Digital transformation is the transformation of business activities, processes, competencies and models to fully leverage digital technologies and their impact in a strategic and prioritized way, with present and future shifts in mind. And this transformation is changing the way business applications work for government, said Bobby.

As government agencies moved into the new millennium, business applications were transaction-driven. People would put data into information systems and conduct transactions, but it was not always easy getting information out to service a wide range of business partners, constituents, contractors and employees.

Information technology departments built huge data warehouses, which integrated subject-oriented, historical data from multiple incompatible systems into a consistent view of the organization. Over time, as data volumes increased, bottlenecks began to develop in these data warehouses, which were built on common relational database management systems that used extract, transform and load (ETL) tools for data access.

“Often you were data-rich, but information-poor,” Bobby said.
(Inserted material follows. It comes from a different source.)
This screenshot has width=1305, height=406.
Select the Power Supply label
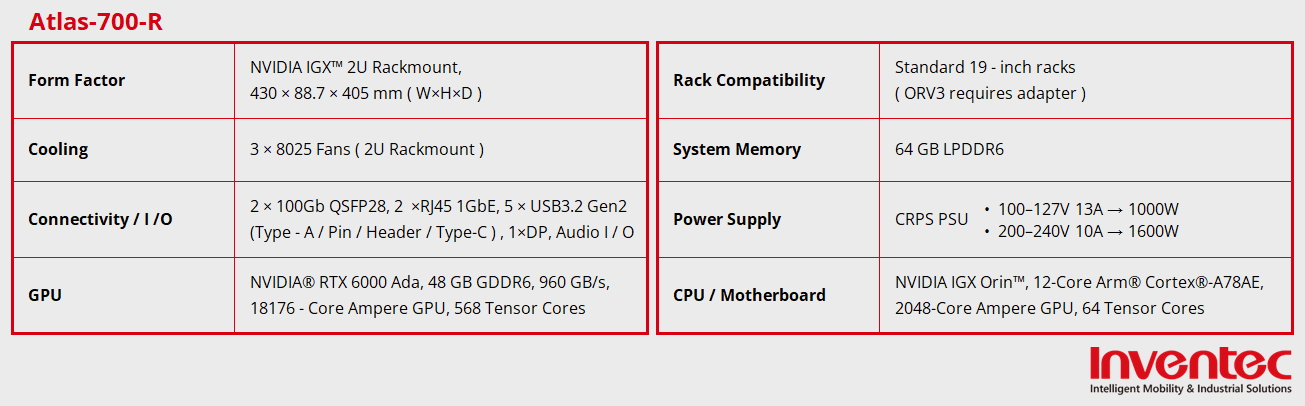point(727,219)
Today, agencies want better value from their enterprise applications. For example, with basic enterprise resource planning applications, they might want to know the fundamental pieces of information they should know about a transaction or a vendor or their budget while the application is processing the information. As a result, business applications are providing more information within the application; not as an afterthought in a data warehouse.

“We are starting to see applications that really drive to the mission of the organization,” Bobby said. For instance, Infor has a solution called Care Workloads, an analytical tool that looks at the patient intake into a hospital and answers questions such as, “How many people came into an emergency room or checked into the hospital?” Based on the patient intake, the application will adjust the schedule to make sure the hospital has enough clinicians, nurses, physicians, staff members and technicians to accommodate the number of patients in the hospital that day or week. It is responding to the needs of the organization based on the patient information in the application.

Agencies that don’t start the digital journey to provide their audience these kinds of capabilities risk “being stale, outdated and poor performers,” Bobby said.

The federal government budget is increasingly competitive, with different components within an agency vying for a bigger slice of the budget to serve their constituents. Those teams that are best at defining their missions and business results are going to get a bigger slice of the budget pie. “Those organizations that don’t transform themselves are doing a disservice to themselves as well as to the constituents they serve,” Bobby said.

Steward echoed that sentiment, noting that 60 to 90 percent of government agencies’ budgets can be eaten up by personnel costs. With as little as 10 percent left, agencies have limited resources to keep pace with technology and maintain the pace of innovation. Plus, many local and state governments lack the pool of talent with the necessary skills to keep up with changes.

“With all the different technologies coming out, it becomes tough for cities, counties and federal agencies to maintain these systems they are deploying,” Steward said.

Given these factors, it’s more important than ever that government turn to digital transformation to keep pace with innovation.